# Introduction to random distribution

> Correctly called random variable, these random variable are usefull in hyperparameter tuning.  

For each hyperparmeter, a range can be defined, that is, a statistical distribution, which makes the hyperparameter a random variable.
This random variable will defined what value the hyperparameter is likely to take. 

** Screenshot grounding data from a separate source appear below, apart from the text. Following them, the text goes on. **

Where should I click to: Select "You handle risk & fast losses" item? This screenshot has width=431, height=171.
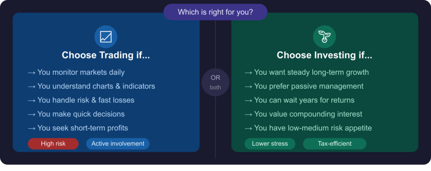pyautogui.click(x=81, y=100)
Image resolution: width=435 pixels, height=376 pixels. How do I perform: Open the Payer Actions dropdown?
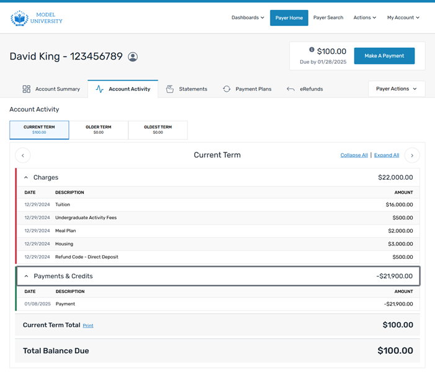(x=397, y=89)
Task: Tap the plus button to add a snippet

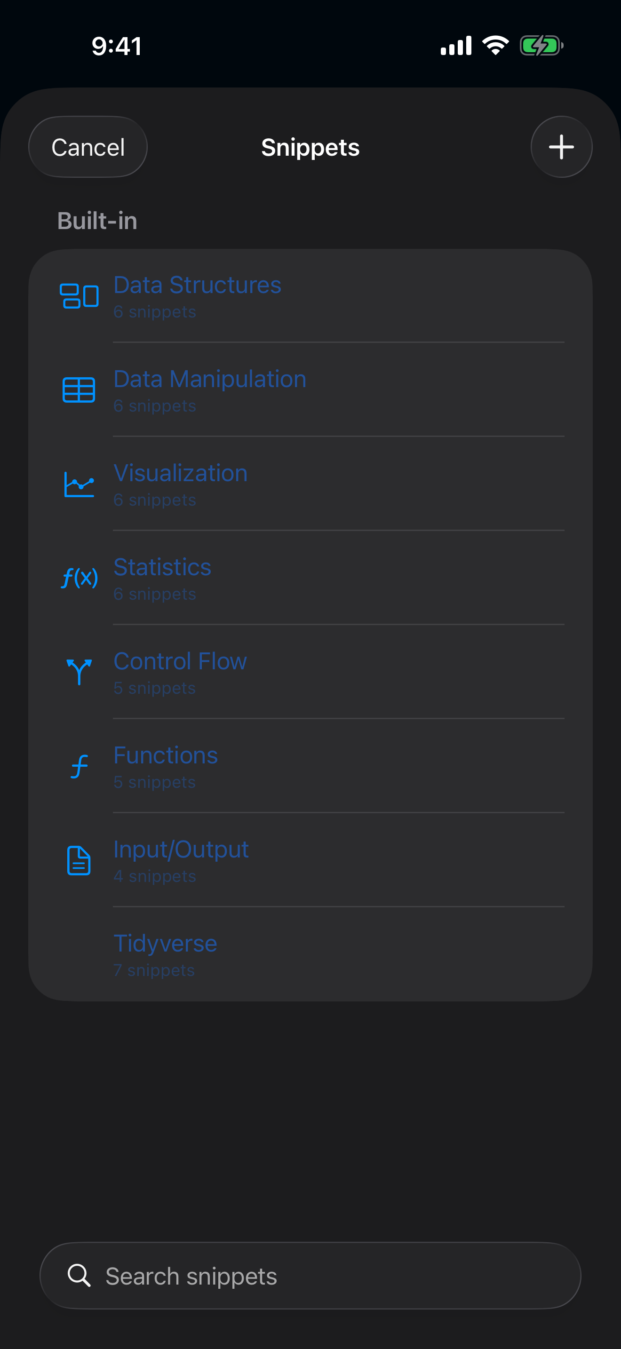Action: tap(561, 147)
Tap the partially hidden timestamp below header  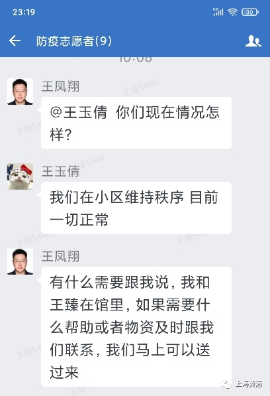135,60
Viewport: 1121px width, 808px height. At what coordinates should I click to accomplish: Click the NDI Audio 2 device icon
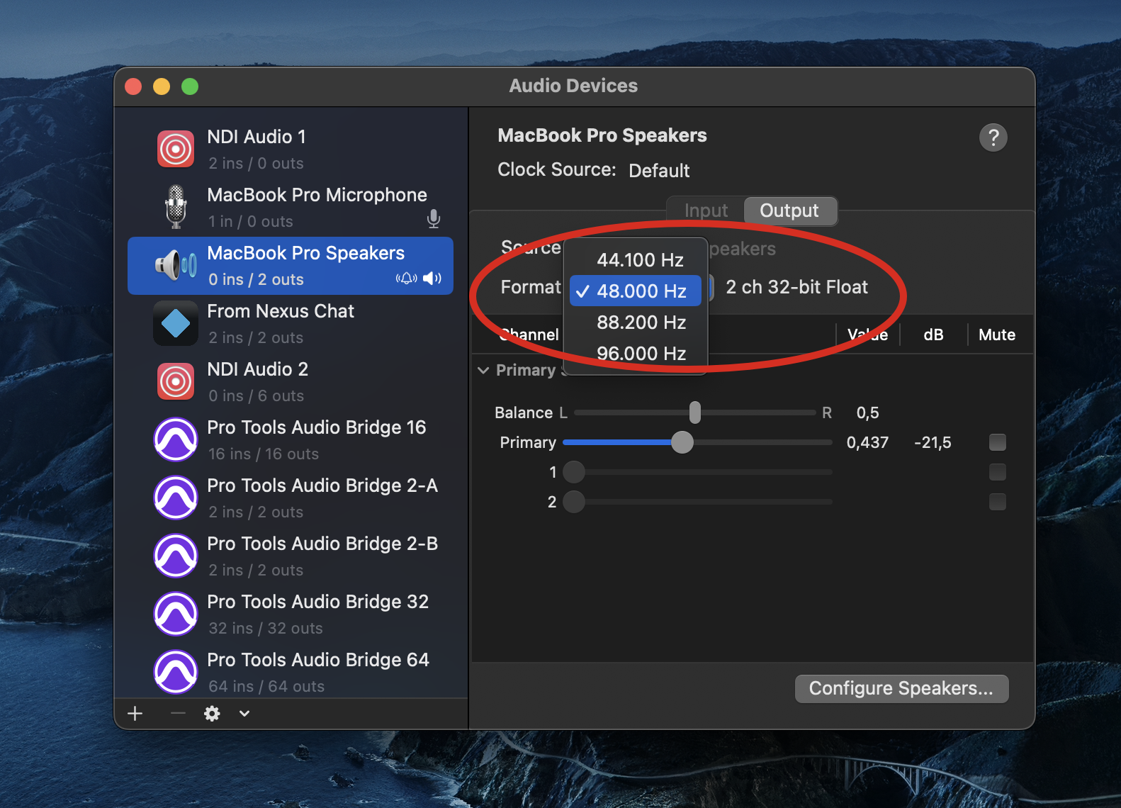(x=176, y=381)
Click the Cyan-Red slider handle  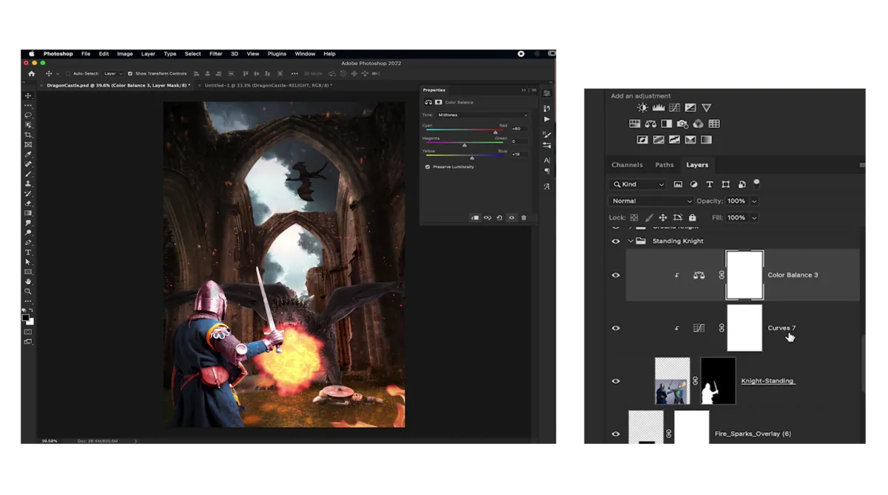[x=496, y=132]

Let's explore the hyperparameter distributions, by plotting the following graph :
    - Probability distribution function (pdf) or probability mass function (pmf)
    - Cumulative distribution function (cdf)
    - Histogram of sampling. 

## Plotting Each Hyperparameter Distribution

Let's import plotting functions, and neuraxle hyperparameter classes. 

In [13]:
# Note: some of the code in the present code block is derived from another project licensed under The MIT License (MIT), 
# Copyright (c) 2017 Vooban Inc. For the full information, see:
#     https://github.com/guillaume-chevalier/Hyperopt-Keras-CNN-CIFAR-100/blob/Vooban/LICENSE

from neuraxle.hyperparams.distributions import *
from neuraxle.hyperparams.space import HyperparameterSpace
from plotting import *
import matplotlib.pyplot as plt
import numpy as np
%matplotlib inline

DISCRETE_NUM_BINS = 40
CONTINUOUS_NUM_BINS = 1000
NUM_TRIALS = 100000
X_DOMAIN = np.array(range(-100, 600)) / 100

## Discrete Distributions

- Here are now the discrete standard distributions, which sample discrete value or categories.
- For example, Boolean distribution gives either true or false.

### RandInt

In [14]:
discrete_hyperparameter_space = HyperparameterSpace({
    "randint": RandInt(1, 4)
})

plot_distribution_space(discrete_hyperparameter_space, num_bins=DISCRETE_NUM_BINS)


randint:


AttributeError: 'RandInt' object has no attribute 'pdf'

### Boolean

In [12]:
discrete_hyperparameter_space = HyperparameterSpace({
    "boolean": Boolean()
})
plot_distribution_space(discrete_hyperparameter_space, num_bins=DISCRETE_NUM_BINS)

boolean:


AttributeError: 'Boolean' object has no attribute 'pdf'

### Choice

In [None]:
discrete_hyperparameter_space = HyperparameterSpace({
    "choice": Choice([0, 1, 3])
})
plot_distribution_space(discrete_hyperparameter_space, num_bins=DISCRETE_NUM_BINS)

### Priority Choice

In [None]:
discrete_hyperparameter_space = HyperparameterSpace({
    "priority_choice": PriorityChoice([0, 1, 3])
})
plot_distribution_space(discrete_hyperparameter_space, num_bins=DISCRETE_NUM_BINS)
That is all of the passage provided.